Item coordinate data
+--

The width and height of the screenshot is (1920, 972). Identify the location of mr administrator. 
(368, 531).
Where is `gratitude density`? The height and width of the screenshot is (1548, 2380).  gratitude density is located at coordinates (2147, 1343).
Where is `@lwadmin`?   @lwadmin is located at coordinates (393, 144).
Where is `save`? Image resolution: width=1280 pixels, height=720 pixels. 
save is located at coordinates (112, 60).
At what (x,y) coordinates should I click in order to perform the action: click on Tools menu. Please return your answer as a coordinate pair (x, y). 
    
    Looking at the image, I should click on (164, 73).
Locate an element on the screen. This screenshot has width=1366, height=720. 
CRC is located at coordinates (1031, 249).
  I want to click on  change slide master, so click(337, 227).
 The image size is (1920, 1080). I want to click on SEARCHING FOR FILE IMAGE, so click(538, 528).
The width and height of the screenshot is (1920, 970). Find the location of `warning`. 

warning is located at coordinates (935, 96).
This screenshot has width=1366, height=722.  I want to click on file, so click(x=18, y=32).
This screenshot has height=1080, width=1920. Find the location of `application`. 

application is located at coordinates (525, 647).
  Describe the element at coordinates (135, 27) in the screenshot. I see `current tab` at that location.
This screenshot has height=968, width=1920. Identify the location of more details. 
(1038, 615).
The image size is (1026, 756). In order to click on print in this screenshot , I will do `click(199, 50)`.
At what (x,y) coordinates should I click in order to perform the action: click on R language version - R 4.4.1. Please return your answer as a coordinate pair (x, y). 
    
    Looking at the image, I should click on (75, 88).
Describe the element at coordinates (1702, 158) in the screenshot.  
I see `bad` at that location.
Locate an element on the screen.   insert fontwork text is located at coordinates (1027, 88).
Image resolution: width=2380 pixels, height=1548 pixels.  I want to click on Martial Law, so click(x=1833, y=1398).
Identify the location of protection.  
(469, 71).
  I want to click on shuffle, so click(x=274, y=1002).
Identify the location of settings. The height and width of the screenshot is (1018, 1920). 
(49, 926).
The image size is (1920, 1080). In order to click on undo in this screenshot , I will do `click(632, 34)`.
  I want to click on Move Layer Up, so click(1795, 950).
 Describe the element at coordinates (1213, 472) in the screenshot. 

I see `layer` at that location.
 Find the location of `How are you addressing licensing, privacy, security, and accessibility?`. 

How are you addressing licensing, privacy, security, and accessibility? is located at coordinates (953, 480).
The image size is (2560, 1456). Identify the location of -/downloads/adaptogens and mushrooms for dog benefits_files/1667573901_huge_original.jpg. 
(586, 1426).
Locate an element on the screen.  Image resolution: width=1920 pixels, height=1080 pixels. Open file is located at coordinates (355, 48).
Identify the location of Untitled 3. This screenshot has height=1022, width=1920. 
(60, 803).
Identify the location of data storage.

+--

• INSTRUCTION
Rewrite all of the lines above so that each "Identify the location of" becomes "Determine the location of", with nothing else altered.

• RESULT OF THE EXERCISE
The width and height of the screenshot is (1920, 972). Determine the location of mr administrator. 
(368, 531).
Where is `gratitude density`? The height and width of the screenshot is (1548, 2380).  gratitude density is located at coordinates (2147, 1343).
Where is `@lwadmin`?   @lwadmin is located at coordinates (393, 144).
Where is `save`? Image resolution: width=1280 pixels, height=720 pixels. 
save is located at coordinates (112, 60).
At what (x,y) coordinates should I click in order to perform the action: click on Tools menu. Please return your answer as a coordinate pair (x, y). 
    
    Looking at the image, I should click on (164, 73).
Locate an element on the screen. This screenshot has width=1366, height=720. 
CRC is located at coordinates (1031, 249).
  I want to click on  change slide master, so click(337, 227).
 The image size is (1920, 1080). I want to click on SEARCHING FOR FILE IMAGE, so click(538, 528).
The width and height of the screenshot is (1920, 970). Find the location of `warning`. 

warning is located at coordinates (935, 96).
This screenshot has width=1366, height=722.  I want to click on file, so click(x=18, y=32).
This screenshot has height=1080, width=1920. Find the location of `application`. 

application is located at coordinates (525, 647).
  Describe the element at coordinates (135, 27) in the screenshot. I see `current tab` at that location.
This screenshot has height=968, width=1920. Determine the location of more details. 
(1038, 615).
The image size is (1026, 756). In order to click on print in this screenshot , I will do `click(199, 50)`.
At what (x,y) coordinates should I click in order to perform the action: click on R language version - R 4.4.1. Please return your answer as a coordinate pair (x, y). 
    
    Looking at the image, I should click on (75, 88).
Describe the element at coordinates (1702, 158) in the screenshot.  
I see `bad` at that location.
Locate an element on the screen.   insert fontwork text is located at coordinates (1027, 88).
Image resolution: width=2380 pixels, height=1548 pixels.  I want to click on Martial Law, so click(x=1833, y=1398).
Determine the location of protection.  
(469, 71).
  I want to click on shuffle, so click(x=274, y=1002).
Determine the location of settings. The height and width of the screenshot is (1018, 1920). 
(49, 926).
The image size is (1920, 1080). In order to click on undo in this screenshot , I will do `click(632, 34)`.
  I want to click on Move Layer Up, so click(1795, 950).
 Describe the element at coordinates (1213, 472) in the screenshot. 

I see `layer` at that location.
 Find the location of `How are you addressing licensing, privacy, security, and accessibility?`. 

How are you addressing licensing, privacy, security, and accessibility? is located at coordinates (953, 480).
The image size is (2560, 1456). Determine the location of -/downloads/adaptogens and mushrooms for dog benefits_files/1667573901_huge_original.jpg. 
(586, 1426).
Locate an element on the screen.  Image resolution: width=1920 pixels, height=1080 pixels. Open file is located at coordinates (355, 48).
Determine the location of Untitled 3. This screenshot has height=1022, width=1920. 
(60, 803).
Determine the location of data storage.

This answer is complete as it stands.